Daniel Hollander, the head of gastroenterology at the University of California, Irvine Medical Center stated that O'Rourke's death was "distinctly unusual" as she lacked prior symptoms of the bowel defect: "I would have expected a lot of [digestive] difficulties throughout her life and not just to have developed a problem all of a sudden." However, Dr. Hollander further stated that it was possible for congenital bowel narrowing to cause sudden death without symptoms if an infection caused the bowel to rupture. A private funeral was held for O'Rourke on February 5 in Los Angeles, and she was entombed at Westwood Village Memorial Park Cemetery.

== Documentary ==
A documentary film, Heather O'Rourke: She Was Here, was released in 2026. The film features interviews with family and friends and dispels many of the myths and rumors surrounding O'Rourke's death.

== Filmography ==
=== Film ===

| Year | Title | Role | Notes | Ref. |
| 1982 | Poltergeist | Carol Anne Freeling |  |  |
| 1986 | Poltergeist II: The Other Side |  |
| 1988 | Poltergeist III | Posthumous release |

=== Television ===

| Year | Title | Role | Notes | Ref. |
|---|---|---|---|---|
| 1981 | Fantasy Island | Young Liza Blake | Episode: "Elizabeth's Baby / The Artist and the Lady" |  |
| 1982–1983 | Happy Days | Heather Pfister | Recurring role; 12 episodes |  |
| 1982 | Massarati and the Brain | Skye Henry | Television film |  |
| 1983 | CHiPs | Lindsey | Episode: "Fun House" |  |
| 1983 | Matt Houston | Sunny Kimball | Episode: "The Woman in White" |  |
| 1983 | Webster | Melanie | Recurring role; 3 episodes |  |
| 1984 | Finder of Lost Loves | Jillian Marsh | Episode: "Yesterday's Child" |  |
| 1985 | Surviving: A Family in Crisis | Sarah Brogan | Television film |  |
| 1986–1987 | The New Leave It to Beaver | Heather | Episodes: "Material Girl", "Bad Poetry" |  |
| 1986 | Around the Bend | The Daughter | Television film |  |
| 1987 | Our House | Dana | Episode: "A Point of View" |  |
| 1987 | Rocky Road | Russian Girl | Episode: "Moscow on the Boardwalk" |  |

== Accolades ==

=== Awards and nominations ===
O'Rourke was nominated for a collective six Young Artist Awards, one of which was won for her performance on the series Webster in 1985.

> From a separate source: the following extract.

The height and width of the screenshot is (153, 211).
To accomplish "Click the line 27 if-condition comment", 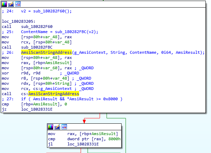I will [66, 99].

| Year | Award | Category | Work | Result |
| 1983 | Young Artist Award | Best Young Actress in a Comedy Series | Happy Days | Nominated |
| 1983 | Best Young Supporting Actress in a Motion Picture | Poltergeist | Nominated |
| 1984 | Best Performance by a Young Actress in a Television Series | Webster | Nominated |
| 1985 | Won |
| 1986 | Best Young Actress in a Television Special or Mini-Series | Surviving | Nominated |
| 1987 | Best Young Supporting Actress in a Motion Picture | Poltergeist II: The Other Side | Nominated |

=== Honors ===
- On the American Film Institute's 2005 list of "100 Movie Quotes", O'Rourke's delivery of "They're here!" in Poltergeist is ranked No. 69.
- On PopSugar's 2021 list of "100 Greatest Movie Quotes", O'Rourke's delivery of "They're here!" in Poltergeist is listed.